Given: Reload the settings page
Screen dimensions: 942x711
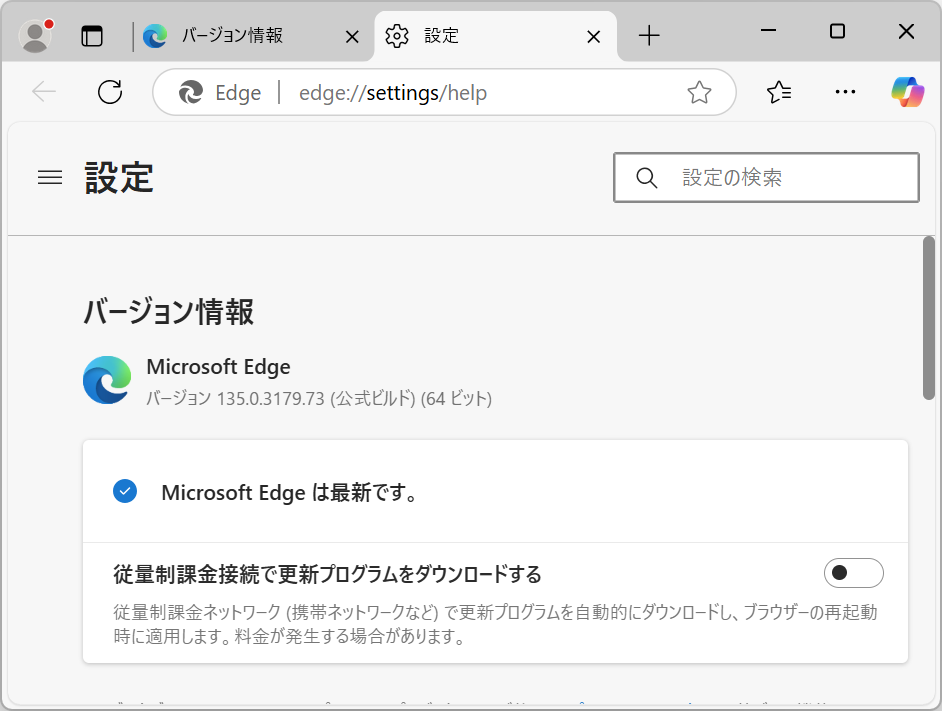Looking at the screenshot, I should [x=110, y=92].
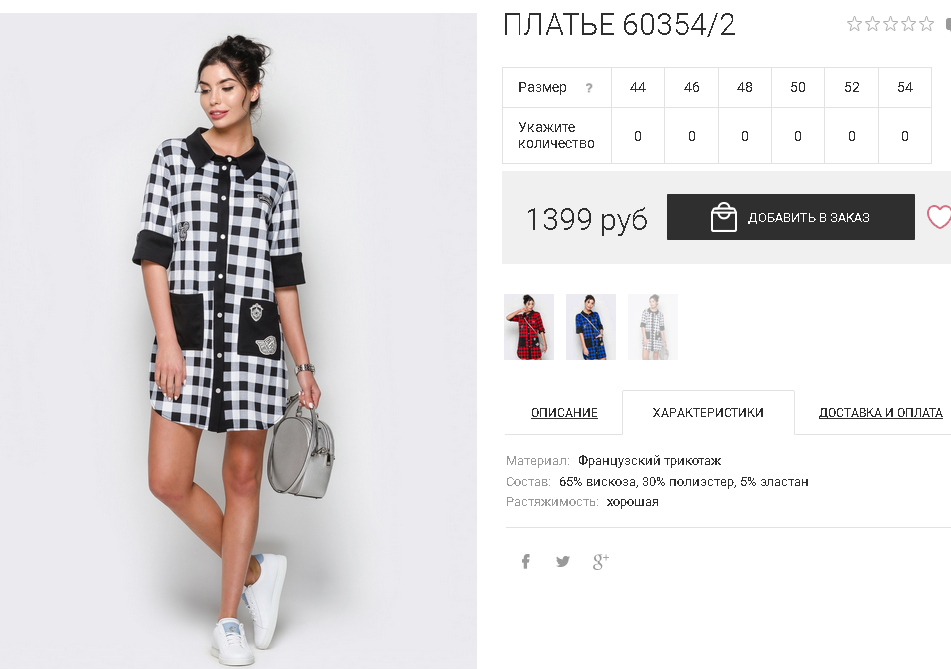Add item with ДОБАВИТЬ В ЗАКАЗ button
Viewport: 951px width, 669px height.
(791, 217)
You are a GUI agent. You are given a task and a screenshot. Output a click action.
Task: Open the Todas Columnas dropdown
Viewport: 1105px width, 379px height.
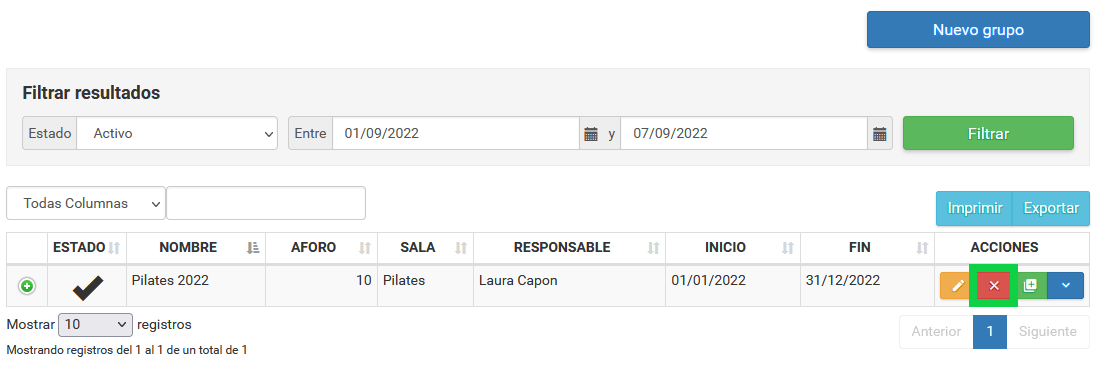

==

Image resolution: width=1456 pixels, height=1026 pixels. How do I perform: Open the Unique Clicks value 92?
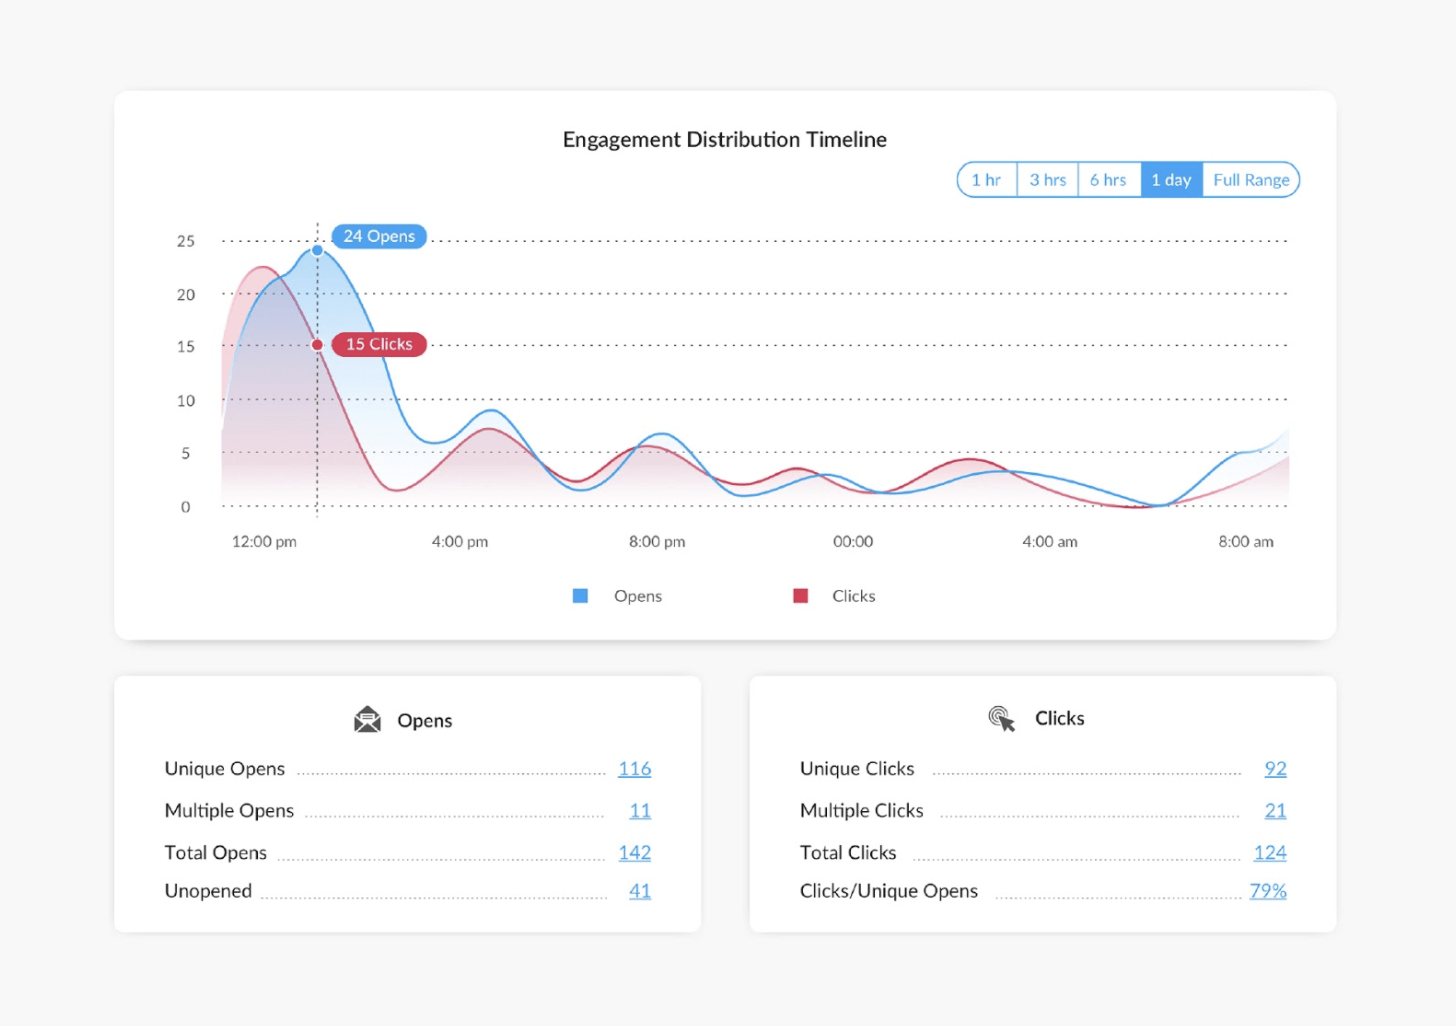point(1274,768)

Work required:
Repeat, character for character, the lines of the material above from the line with "Task: Open the Todas Columnas dropdown" through the line with "Viewport: 1105px width, 379px height.".

Output for this exercise:
Task: Open the Todas Columnas dropdown
Viewport: 1105px width, 379px height.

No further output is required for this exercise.